Christine McVicker lives in a big 1800s farmhouse in Isanti Township. The house has spotty insulation and copper pipes prone to freezing. Already this month, McVicker has spent almost $1,000 on propane to heat her house.
"You have to keep the furnace running warm enough to keep those pipes warm," McVicker said. "You start running the risk in this kind of weather of your pipes freezing, which we've had happen, than you have a couple thousand dollars in bills from a Saturday night phone call to a plumber to fix the pipes that are pouring water through your ceiling."
Cold weather is driving up prices for propane that's already in short supply in the Upper Midwest, alarming some rural residents who depend on the gas for heating, and forcing the government to scramble to provide some relief.
An analysis this week from the U.S. Energy Information Administration said propane demand has outpaced supply in the Midwest as temperatures fell, with propane inventories dropping by about 12.8 million barrels since Oct. 11.
Lakes Gas Co. distributes propane primarily for residential heating throughout Minnesota, Wisconsin and the Dakotas. Vice President Steve Sargeant said prices have increased from their typical level of about $1.20 a unit to about $5. And they're still going up.
"This is unforeseen, we've been in business for over 54 years and at no time has the depth of the supply been restricted at the level it is now," Sargeant said.
Trucks that bring propane to the Lakes Gas Co. normally wait two hours at most to fill with propane. Sargeant said they now must travel longer distances to find propane and that trucks are waiting between four and twelve hours just to fill up.
"So many trucks have lined up because everybody is so short," Sargeant said. "When gas becomes available, everybody jumps in line."
Sargeant said Lakes Gas has reduced the amount of propane offered to residents to ensure that supplies are available when needed, which adds another cost because propane tanks then need to be refilled more often.
All the added costs caused by the shortage are putting some economic pressures on the Forest Lake, Minn. company.
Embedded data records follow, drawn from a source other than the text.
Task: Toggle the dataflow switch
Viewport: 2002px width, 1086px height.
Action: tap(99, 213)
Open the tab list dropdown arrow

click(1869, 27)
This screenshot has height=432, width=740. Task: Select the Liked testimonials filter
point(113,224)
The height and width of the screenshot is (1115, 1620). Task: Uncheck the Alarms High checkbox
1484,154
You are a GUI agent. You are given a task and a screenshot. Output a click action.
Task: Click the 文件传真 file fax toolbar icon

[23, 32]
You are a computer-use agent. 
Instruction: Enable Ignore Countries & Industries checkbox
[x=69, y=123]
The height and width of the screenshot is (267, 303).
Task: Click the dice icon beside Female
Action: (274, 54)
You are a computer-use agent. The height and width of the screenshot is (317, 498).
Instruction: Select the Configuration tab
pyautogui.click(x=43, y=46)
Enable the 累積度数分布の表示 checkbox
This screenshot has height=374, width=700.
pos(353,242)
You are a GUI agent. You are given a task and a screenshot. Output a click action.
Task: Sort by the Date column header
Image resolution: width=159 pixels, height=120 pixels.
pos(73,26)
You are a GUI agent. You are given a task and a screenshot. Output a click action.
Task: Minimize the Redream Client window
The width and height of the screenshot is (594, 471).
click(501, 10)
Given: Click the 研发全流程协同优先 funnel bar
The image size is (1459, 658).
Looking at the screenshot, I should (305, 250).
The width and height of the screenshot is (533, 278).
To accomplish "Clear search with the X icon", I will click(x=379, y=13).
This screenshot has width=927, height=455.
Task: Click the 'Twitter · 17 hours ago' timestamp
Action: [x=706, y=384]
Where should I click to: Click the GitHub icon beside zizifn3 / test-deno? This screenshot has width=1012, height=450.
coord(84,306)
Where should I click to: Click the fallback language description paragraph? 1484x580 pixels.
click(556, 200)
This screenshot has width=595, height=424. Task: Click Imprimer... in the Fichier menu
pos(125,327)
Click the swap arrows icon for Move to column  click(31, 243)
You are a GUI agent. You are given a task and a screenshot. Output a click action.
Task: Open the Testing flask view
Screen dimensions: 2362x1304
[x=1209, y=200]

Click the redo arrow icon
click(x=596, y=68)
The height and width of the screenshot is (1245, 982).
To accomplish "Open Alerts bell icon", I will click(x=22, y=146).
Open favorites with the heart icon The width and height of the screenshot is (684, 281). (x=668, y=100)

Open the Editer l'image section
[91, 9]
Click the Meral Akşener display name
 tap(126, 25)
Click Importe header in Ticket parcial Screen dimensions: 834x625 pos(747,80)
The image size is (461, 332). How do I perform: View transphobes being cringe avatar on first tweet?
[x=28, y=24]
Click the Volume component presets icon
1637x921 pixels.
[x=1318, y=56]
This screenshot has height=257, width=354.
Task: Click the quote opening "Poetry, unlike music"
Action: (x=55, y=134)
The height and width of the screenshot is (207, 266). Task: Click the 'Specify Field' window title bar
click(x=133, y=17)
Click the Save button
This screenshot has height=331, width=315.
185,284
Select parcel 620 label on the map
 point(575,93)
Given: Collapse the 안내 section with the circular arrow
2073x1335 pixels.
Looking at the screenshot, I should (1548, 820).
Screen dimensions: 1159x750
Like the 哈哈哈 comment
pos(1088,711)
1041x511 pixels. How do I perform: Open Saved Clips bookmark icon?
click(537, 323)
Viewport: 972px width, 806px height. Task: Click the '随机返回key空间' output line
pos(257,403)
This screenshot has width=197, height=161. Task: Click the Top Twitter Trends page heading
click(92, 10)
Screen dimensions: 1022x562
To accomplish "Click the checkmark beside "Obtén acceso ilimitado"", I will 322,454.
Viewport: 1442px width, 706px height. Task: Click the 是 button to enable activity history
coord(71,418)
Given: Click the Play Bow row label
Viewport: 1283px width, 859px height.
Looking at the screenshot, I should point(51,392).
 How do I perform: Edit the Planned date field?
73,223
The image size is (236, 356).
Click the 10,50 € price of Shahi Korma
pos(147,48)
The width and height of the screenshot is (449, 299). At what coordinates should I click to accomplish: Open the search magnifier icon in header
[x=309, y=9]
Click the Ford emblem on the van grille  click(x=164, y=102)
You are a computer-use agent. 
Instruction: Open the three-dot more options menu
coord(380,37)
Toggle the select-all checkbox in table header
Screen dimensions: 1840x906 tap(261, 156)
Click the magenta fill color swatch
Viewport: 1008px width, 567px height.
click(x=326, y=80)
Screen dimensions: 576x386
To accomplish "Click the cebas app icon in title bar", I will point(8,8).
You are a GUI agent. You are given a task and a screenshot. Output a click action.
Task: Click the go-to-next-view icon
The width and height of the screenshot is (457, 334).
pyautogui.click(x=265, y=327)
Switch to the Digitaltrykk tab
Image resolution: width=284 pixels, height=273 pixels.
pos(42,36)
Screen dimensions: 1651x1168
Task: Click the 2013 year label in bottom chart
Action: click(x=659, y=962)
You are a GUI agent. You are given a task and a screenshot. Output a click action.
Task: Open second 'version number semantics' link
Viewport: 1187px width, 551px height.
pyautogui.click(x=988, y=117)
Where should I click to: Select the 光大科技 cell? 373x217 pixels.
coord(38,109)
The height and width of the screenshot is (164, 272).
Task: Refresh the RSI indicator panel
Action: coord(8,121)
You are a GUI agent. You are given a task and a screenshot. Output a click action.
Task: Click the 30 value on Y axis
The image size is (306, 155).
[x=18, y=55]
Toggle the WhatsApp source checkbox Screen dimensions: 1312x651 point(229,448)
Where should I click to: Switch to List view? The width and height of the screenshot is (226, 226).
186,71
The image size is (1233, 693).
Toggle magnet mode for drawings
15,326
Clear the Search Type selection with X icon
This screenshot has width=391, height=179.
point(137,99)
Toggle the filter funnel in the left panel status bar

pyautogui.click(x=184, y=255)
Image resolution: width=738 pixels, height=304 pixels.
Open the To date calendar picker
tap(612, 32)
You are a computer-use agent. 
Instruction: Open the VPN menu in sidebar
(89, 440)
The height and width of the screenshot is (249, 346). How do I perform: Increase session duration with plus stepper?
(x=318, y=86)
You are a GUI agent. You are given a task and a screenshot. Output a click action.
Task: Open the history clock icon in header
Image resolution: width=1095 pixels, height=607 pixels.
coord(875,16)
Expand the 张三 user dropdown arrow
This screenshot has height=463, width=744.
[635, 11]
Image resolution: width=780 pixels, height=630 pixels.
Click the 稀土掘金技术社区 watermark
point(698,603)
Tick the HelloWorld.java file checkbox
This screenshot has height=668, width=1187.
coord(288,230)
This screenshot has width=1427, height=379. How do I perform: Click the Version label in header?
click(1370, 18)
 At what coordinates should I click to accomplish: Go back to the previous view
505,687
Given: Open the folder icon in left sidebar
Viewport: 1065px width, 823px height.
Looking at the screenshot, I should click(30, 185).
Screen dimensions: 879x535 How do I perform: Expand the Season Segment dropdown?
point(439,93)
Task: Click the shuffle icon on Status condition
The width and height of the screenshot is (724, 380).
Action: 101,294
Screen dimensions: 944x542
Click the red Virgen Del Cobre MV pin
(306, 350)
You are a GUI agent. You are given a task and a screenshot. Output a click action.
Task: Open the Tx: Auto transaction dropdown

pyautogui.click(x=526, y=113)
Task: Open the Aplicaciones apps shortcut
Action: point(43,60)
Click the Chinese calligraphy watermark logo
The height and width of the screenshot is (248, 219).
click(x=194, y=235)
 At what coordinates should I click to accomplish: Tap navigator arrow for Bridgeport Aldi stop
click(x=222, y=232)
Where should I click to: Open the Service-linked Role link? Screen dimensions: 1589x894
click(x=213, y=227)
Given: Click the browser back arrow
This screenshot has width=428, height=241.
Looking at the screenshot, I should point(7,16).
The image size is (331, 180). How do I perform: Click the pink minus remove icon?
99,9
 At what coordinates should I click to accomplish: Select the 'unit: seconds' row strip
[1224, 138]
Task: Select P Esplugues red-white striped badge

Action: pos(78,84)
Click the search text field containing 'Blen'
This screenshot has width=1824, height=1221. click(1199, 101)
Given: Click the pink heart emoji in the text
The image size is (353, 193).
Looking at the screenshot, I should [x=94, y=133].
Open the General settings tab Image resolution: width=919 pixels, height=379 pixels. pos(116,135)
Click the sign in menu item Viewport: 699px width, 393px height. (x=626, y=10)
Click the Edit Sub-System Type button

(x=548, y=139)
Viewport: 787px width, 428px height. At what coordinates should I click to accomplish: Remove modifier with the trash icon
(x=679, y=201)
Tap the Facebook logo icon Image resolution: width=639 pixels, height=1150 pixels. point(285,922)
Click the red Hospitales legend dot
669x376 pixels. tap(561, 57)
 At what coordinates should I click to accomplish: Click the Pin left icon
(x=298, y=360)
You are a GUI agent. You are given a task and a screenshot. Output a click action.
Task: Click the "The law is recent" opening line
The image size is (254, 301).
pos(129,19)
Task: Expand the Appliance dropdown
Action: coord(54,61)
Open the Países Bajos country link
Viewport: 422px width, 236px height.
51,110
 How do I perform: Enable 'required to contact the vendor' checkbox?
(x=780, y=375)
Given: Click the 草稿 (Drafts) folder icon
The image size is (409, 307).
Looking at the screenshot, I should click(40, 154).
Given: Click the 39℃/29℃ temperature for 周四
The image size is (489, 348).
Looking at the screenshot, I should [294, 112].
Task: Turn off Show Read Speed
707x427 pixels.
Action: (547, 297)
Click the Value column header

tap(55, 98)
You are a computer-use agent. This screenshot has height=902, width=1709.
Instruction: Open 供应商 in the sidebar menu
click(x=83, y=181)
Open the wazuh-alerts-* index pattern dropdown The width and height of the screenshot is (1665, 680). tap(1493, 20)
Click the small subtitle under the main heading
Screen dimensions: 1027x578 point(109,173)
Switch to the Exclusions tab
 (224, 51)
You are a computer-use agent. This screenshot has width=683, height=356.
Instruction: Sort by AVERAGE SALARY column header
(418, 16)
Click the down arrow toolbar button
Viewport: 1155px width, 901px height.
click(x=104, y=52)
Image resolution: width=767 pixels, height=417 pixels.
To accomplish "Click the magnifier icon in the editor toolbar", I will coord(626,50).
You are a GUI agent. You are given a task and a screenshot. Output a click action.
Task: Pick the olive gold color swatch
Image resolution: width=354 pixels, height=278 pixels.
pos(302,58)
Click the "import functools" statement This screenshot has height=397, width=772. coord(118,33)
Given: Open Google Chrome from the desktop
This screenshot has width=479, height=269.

"What would be the quickest term solution for us right now, and it sounds silly, is if it would just warm up for the next couple weeks," Sargeant said. "But it's not going to do that, next week is going to be very cold. It's kind of like piling on right now."
State officials have already taken some steps to ease burdens caused by the shortage. Gov. Mark Dayton has lifted restrictions that limited the transportation of propane to certain hours to allow more trucks to bring it to the state.
U.S. Sens. Al Franken and Amy Klobuchar recently announced that the federal spending bill includes $3.4 billion for the Low Income Home Energy Assistance Program (LIHEAP) nationwide, an increase of $169 million from sequester levels.
The state's version of the program helped 147,636 Minnesota households pay for heating last year.
The Minnesota Department of Commerce also announced Thursday that LIHEAP crisis payments for state residents who heat their homes with propane and heating would increase from $500 to $1,000 to help deal with the pinch many residents are feeling from high propane prices.
Commerce Commissioner Mike Rothman said the state of Texas lifted some restrictions on truckers carrying propane at the request of governors in the Midwest so propane can flow north more easily.
Rothman said Minnesota officials are also talking with people in the propane industry to find out why propane prices are rising so dramatically and see if the state can take any actions to help level them out. One area they're looking at is the propane that's being sent out of the country.
"The governor will be...asking the president to look at exports and, if we can, to restrict those," Rothman said. "We're focusing on these problems so we can get them fixed and not have them happen again next year."
In Isanti Township, McVicker has picked up extra shifts at work and cut back expenses at home to pay for the propane heating costs.
"In a normal winter I think we refill it twice, and then we have some left over in the fall," McVicker said. "We just burned three months worth in about a month because it's so cold."
McVicker, who doesn't think she'd qualify for the low-income heating assistance funds, is worried she'll have to refill her propane again in early February if temperatures stay so cold. She doesn't know what she'll do if prices keep going up.